#### TO DO
Exactly the lines below starting at the line with "The width and" and ending at the line with "You are a computer-use agent." are wanted, with both ends included. Leave out the pictures and add no other lines.

Screenshot grounding data:
..............................

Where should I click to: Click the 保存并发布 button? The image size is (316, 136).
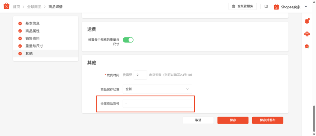coord(268,120)
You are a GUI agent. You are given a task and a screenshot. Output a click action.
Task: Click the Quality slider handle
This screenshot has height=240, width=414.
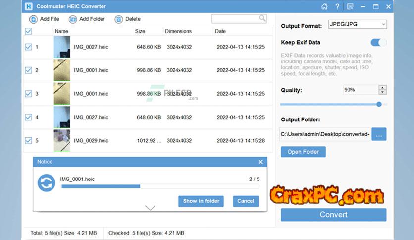tap(379, 104)
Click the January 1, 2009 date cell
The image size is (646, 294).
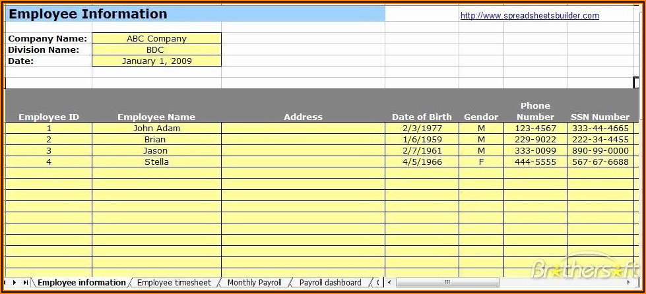coord(156,61)
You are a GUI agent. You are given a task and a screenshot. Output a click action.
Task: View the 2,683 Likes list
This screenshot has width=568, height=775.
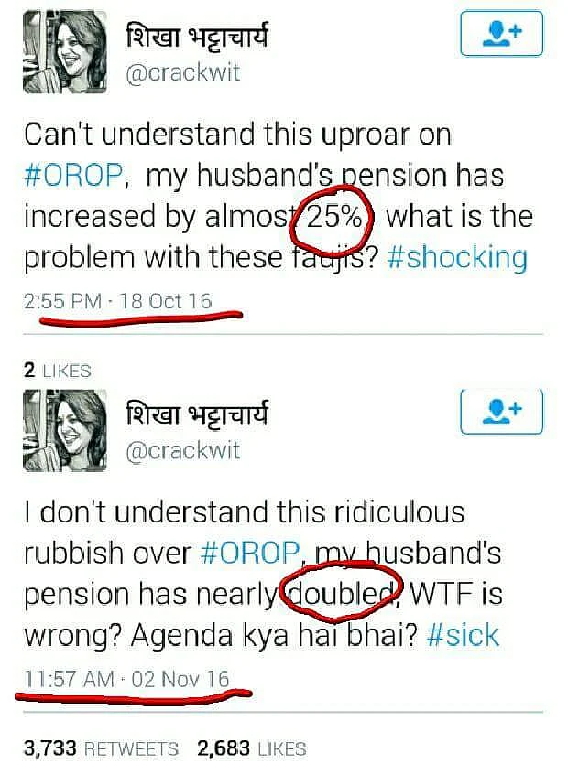pyautogui.click(x=252, y=748)
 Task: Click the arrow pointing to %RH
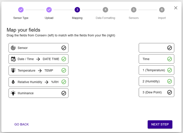47,82
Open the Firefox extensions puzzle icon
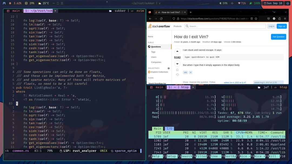The height and width of the screenshot is (164, 292). tap(279, 19)
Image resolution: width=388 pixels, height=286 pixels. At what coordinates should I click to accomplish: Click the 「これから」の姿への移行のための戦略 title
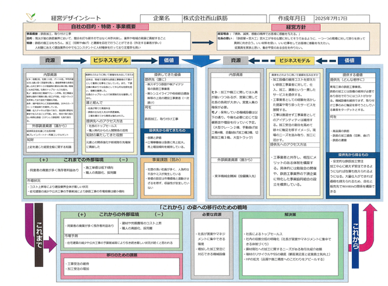194,206
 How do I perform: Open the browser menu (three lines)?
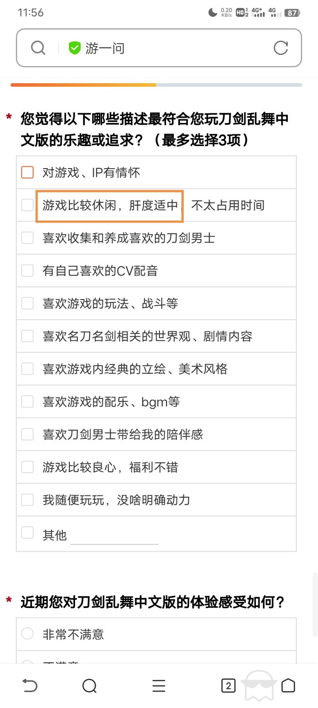tap(159, 686)
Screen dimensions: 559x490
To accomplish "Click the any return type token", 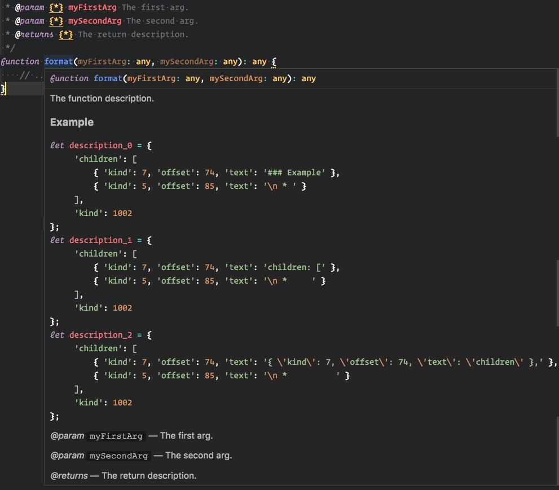I will coord(259,61).
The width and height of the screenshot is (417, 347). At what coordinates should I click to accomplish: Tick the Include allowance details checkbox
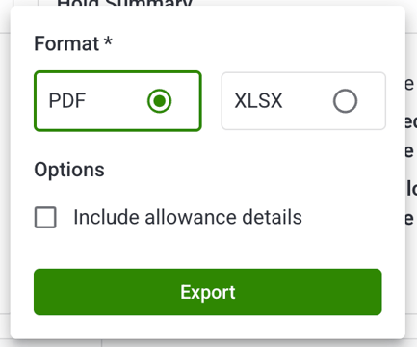[45, 217]
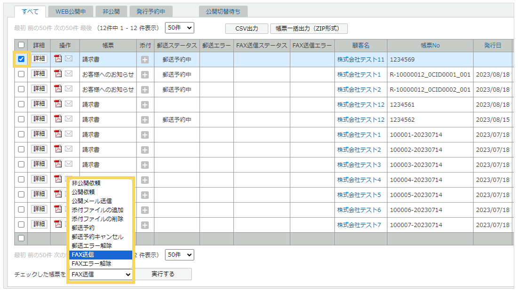This screenshot has height=291, width=518.
Task: Open 株式会社テスト5 customer link
Action: click(x=359, y=195)
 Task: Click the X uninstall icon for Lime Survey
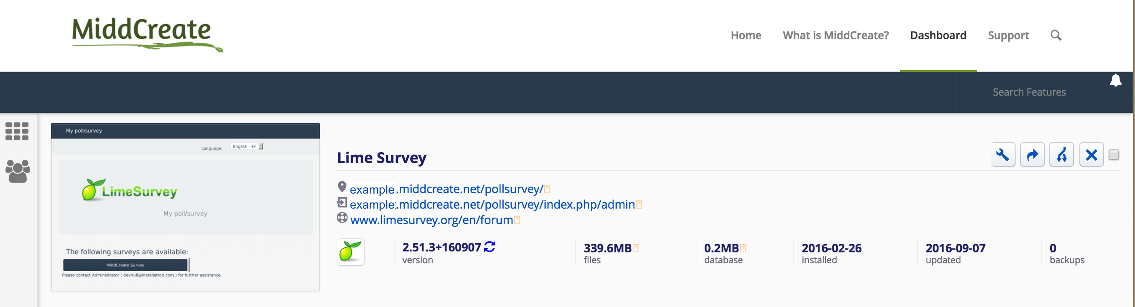tap(1091, 155)
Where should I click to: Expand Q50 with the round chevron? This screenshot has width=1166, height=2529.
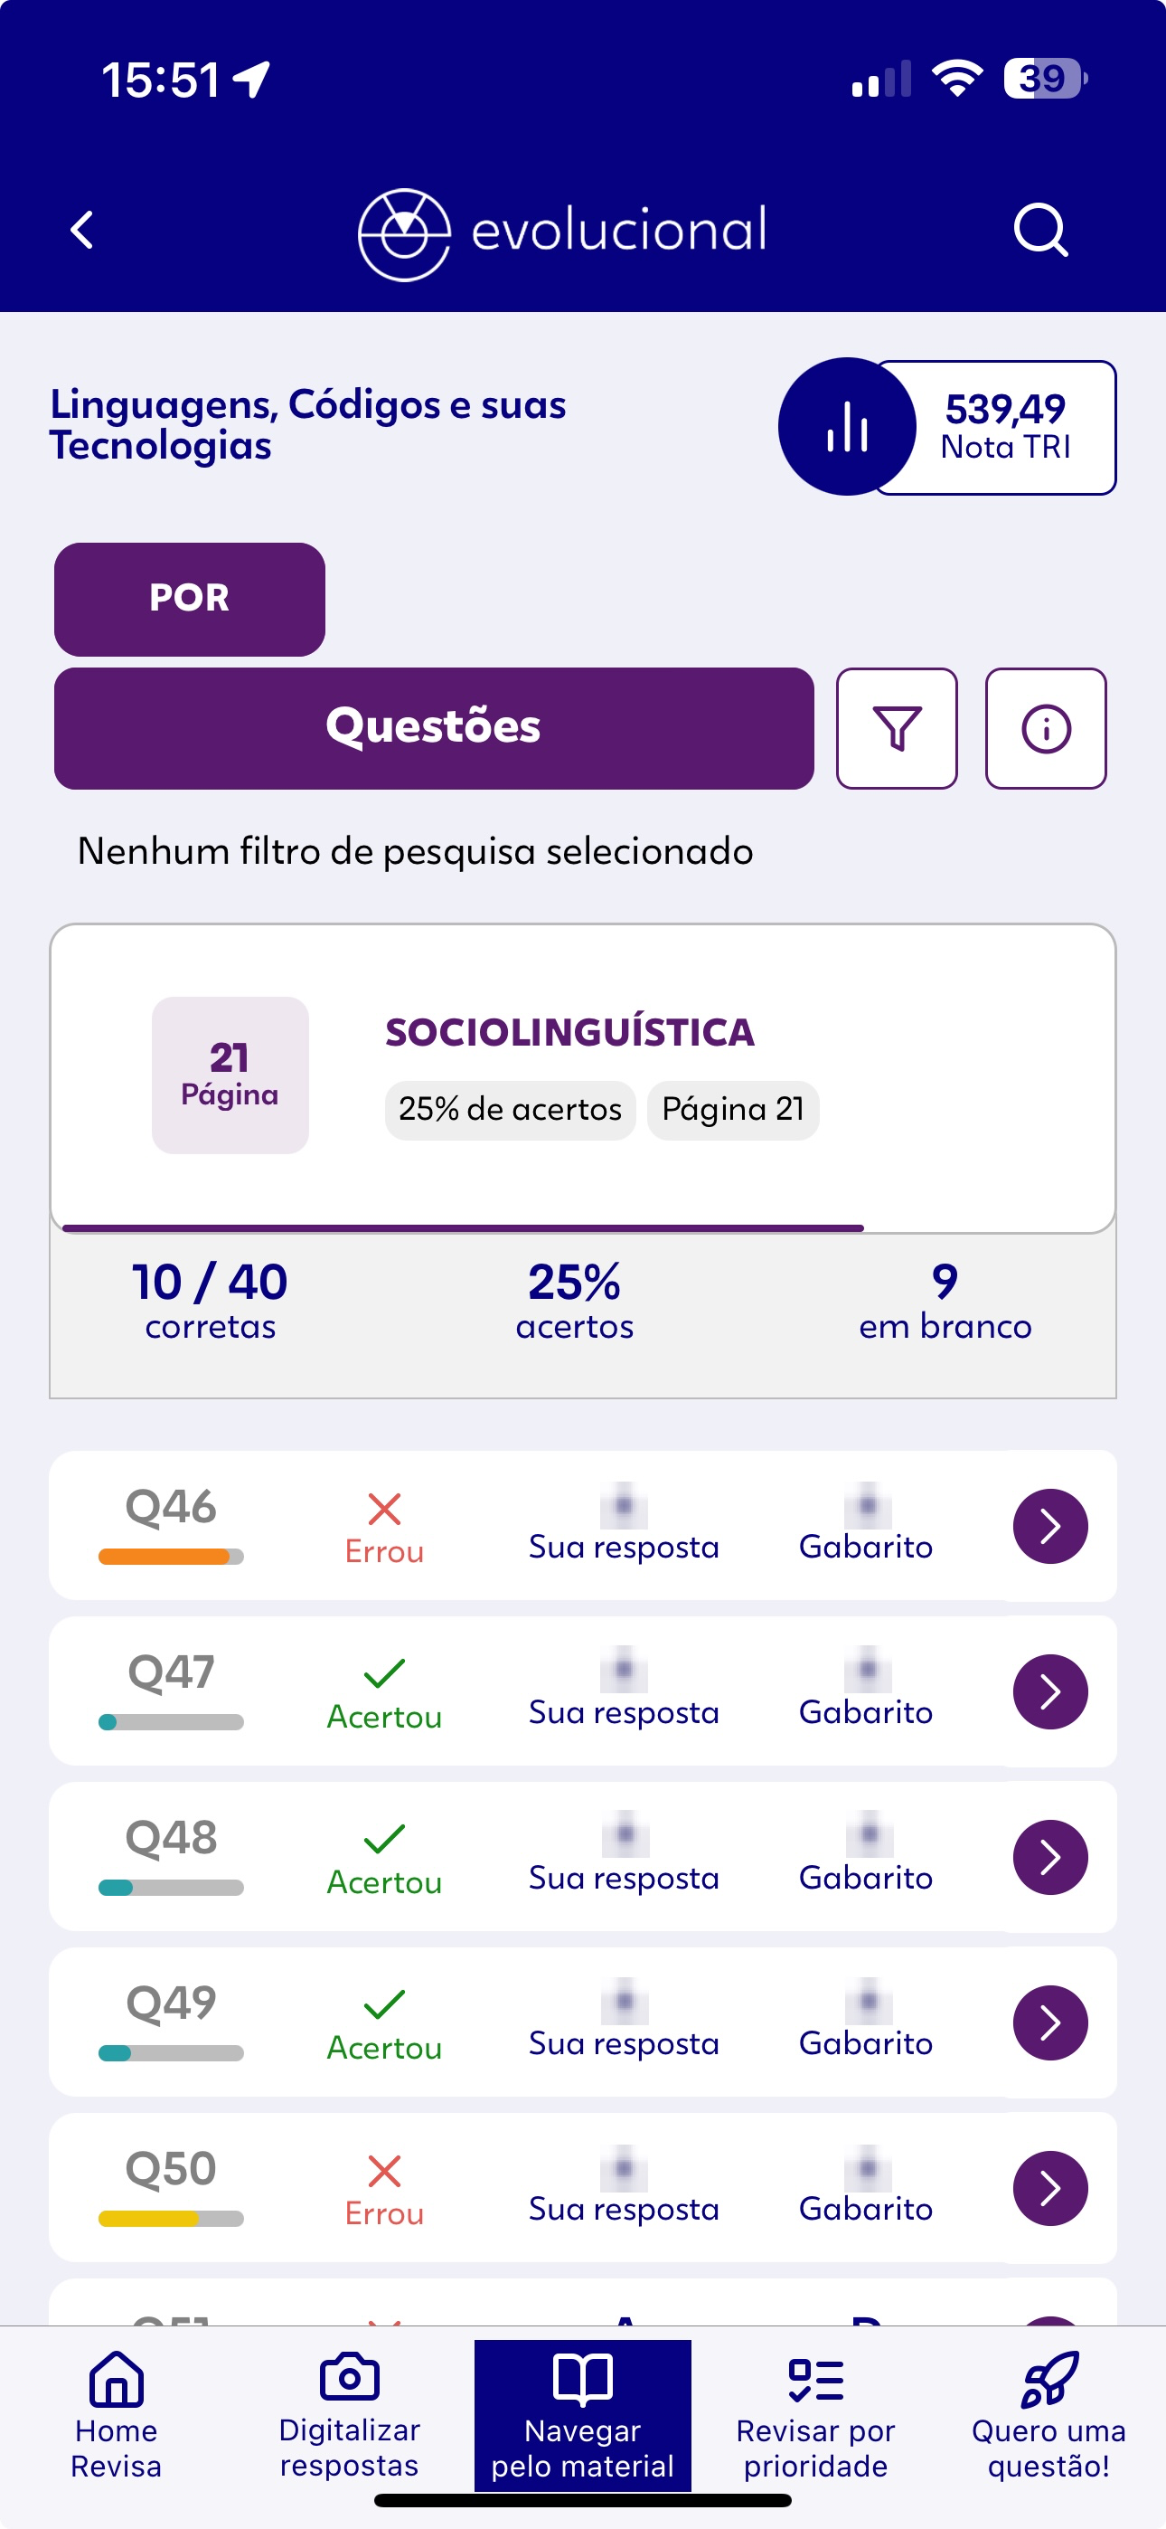[x=1050, y=2188]
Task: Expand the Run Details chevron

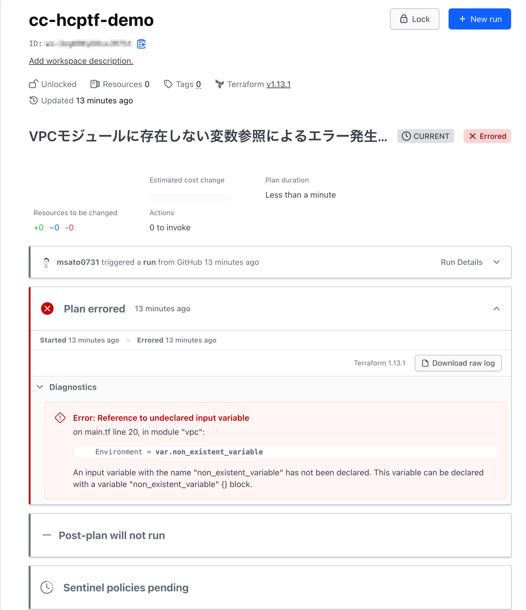Action: click(497, 262)
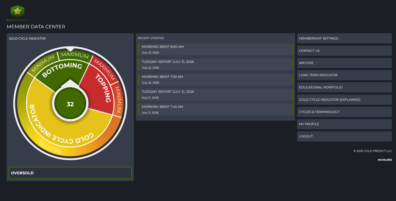This screenshot has width=396, height=201.
Task: View the Long Term Indicator
Action: pyautogui.click(x=344, y=75)
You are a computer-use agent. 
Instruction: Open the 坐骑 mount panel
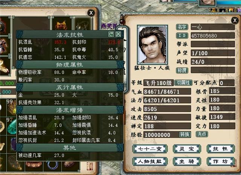(x=187, y=161)
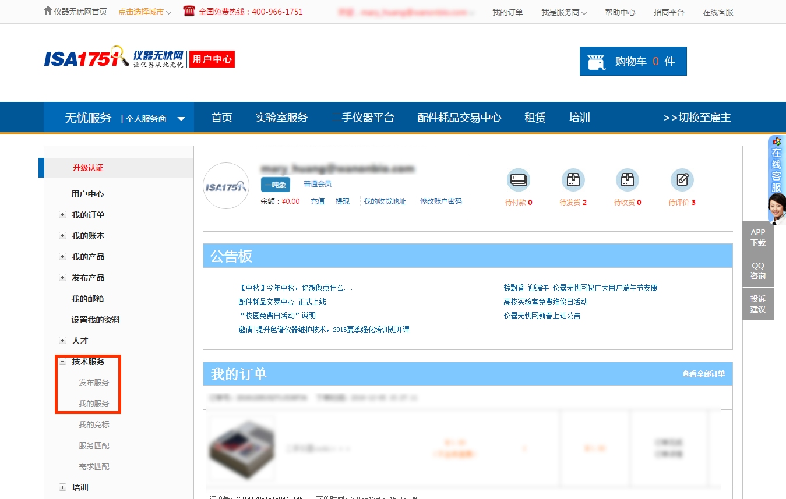This screenshot has height=499, width=786.
Task: Open 待发货 pending shipment orders
Action: [x=573, y=181]
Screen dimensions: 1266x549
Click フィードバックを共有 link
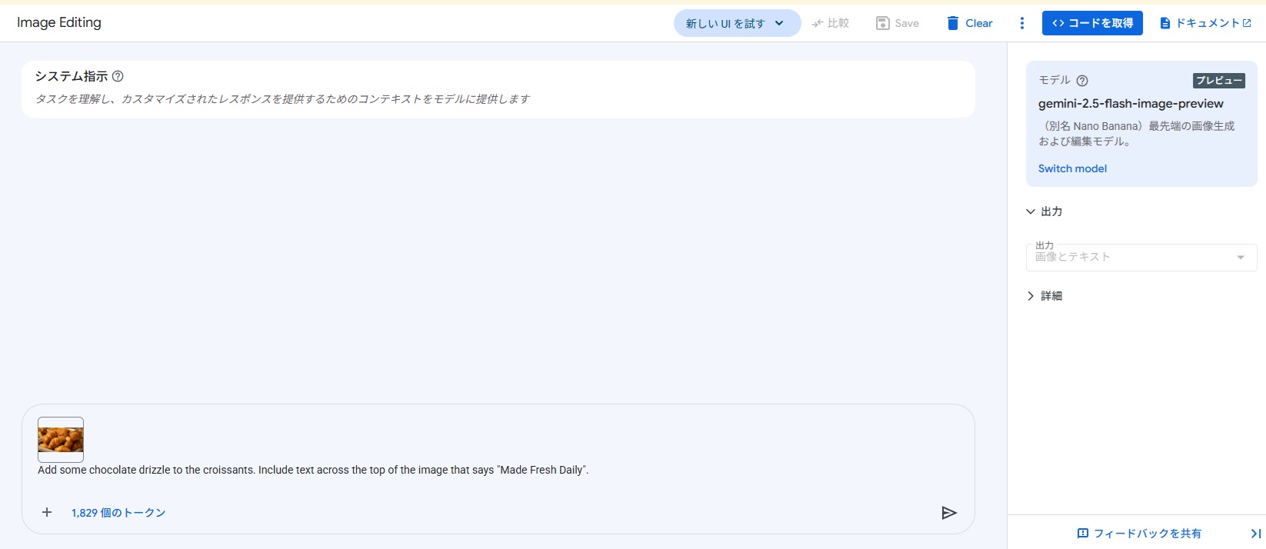pyautogui.click(x=1139, y=533)
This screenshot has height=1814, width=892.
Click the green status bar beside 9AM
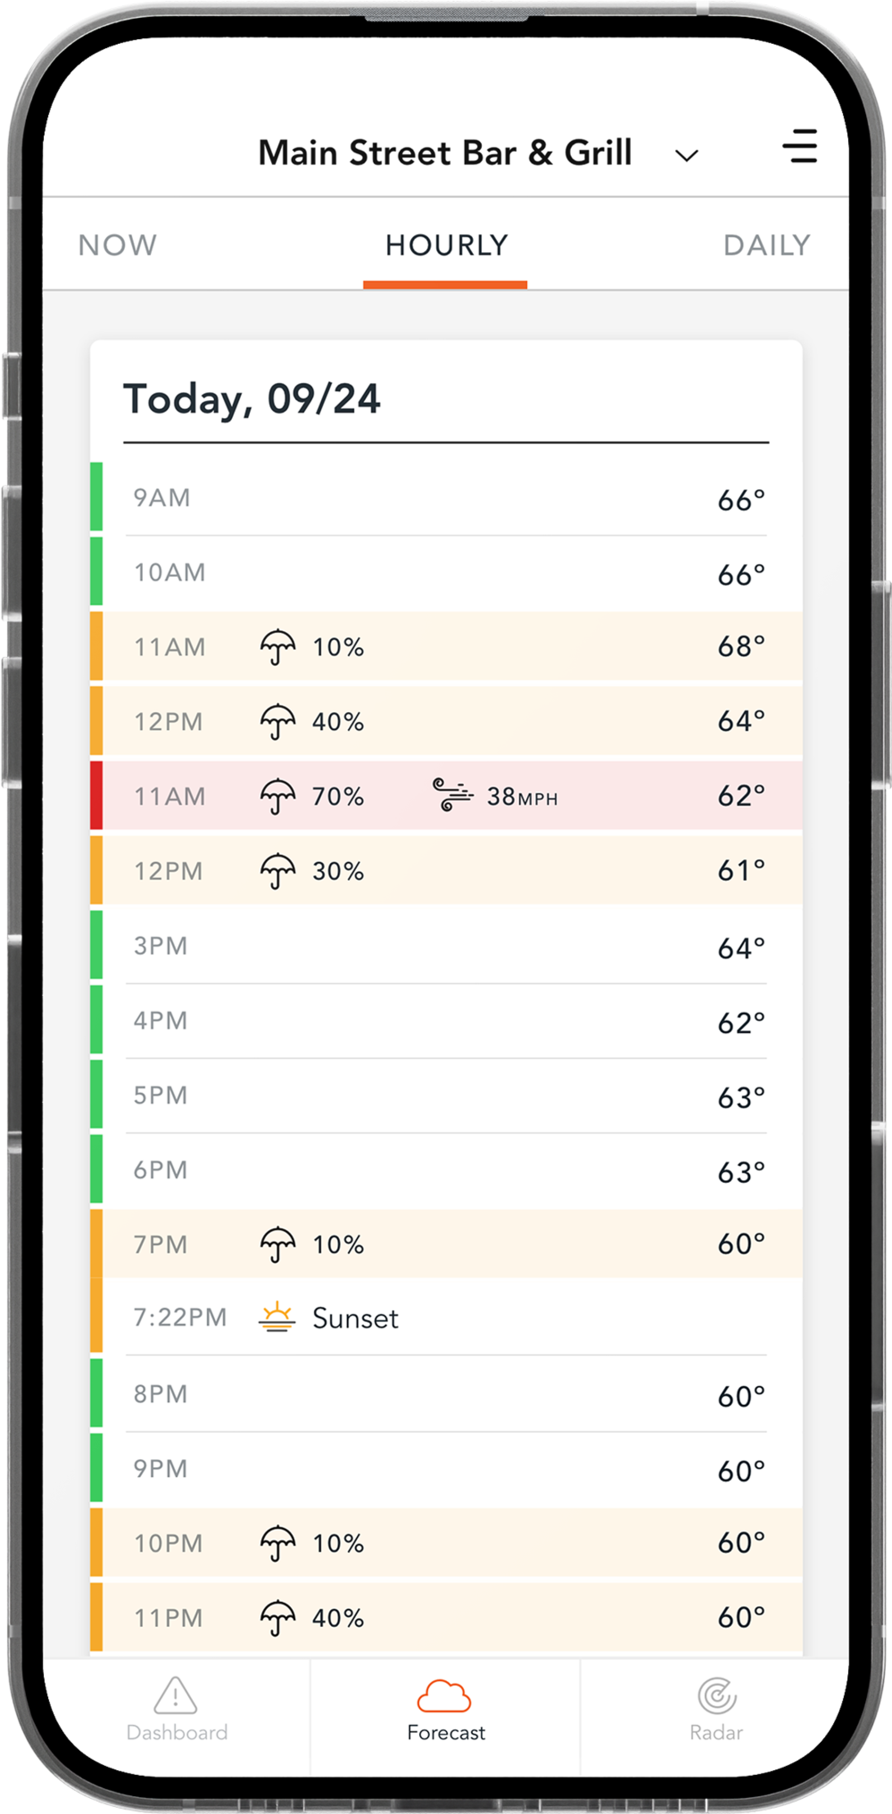point(97,496)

..............................

#### SOLUTION TO THE PROBLEM
The width and height of the screenshot is (417, 347). At what coordinates should I click to accomplish: Tick the Include allowance details checkbox
[45, 217]
This screenshot has height=291, width=518.
Task: Open 株式会社テスト5 customer link
Action: click(x=359, y=195)
 Task: Click the X uninstall icon for Lime Survey
tap(1091, 155)
Where should I click to: Expand Q50 with the round chevron? This screenshot has width=1166, height=2529.
[x=1050, y=2188]
Task: Expand the Run Details chevron

Action: click(497, 262)
This screenshot has width=396, height=201.
Task: View the Long Term Indicator
Action: pyautogui.click(x=344, y=75)
You are a computer-use agent. 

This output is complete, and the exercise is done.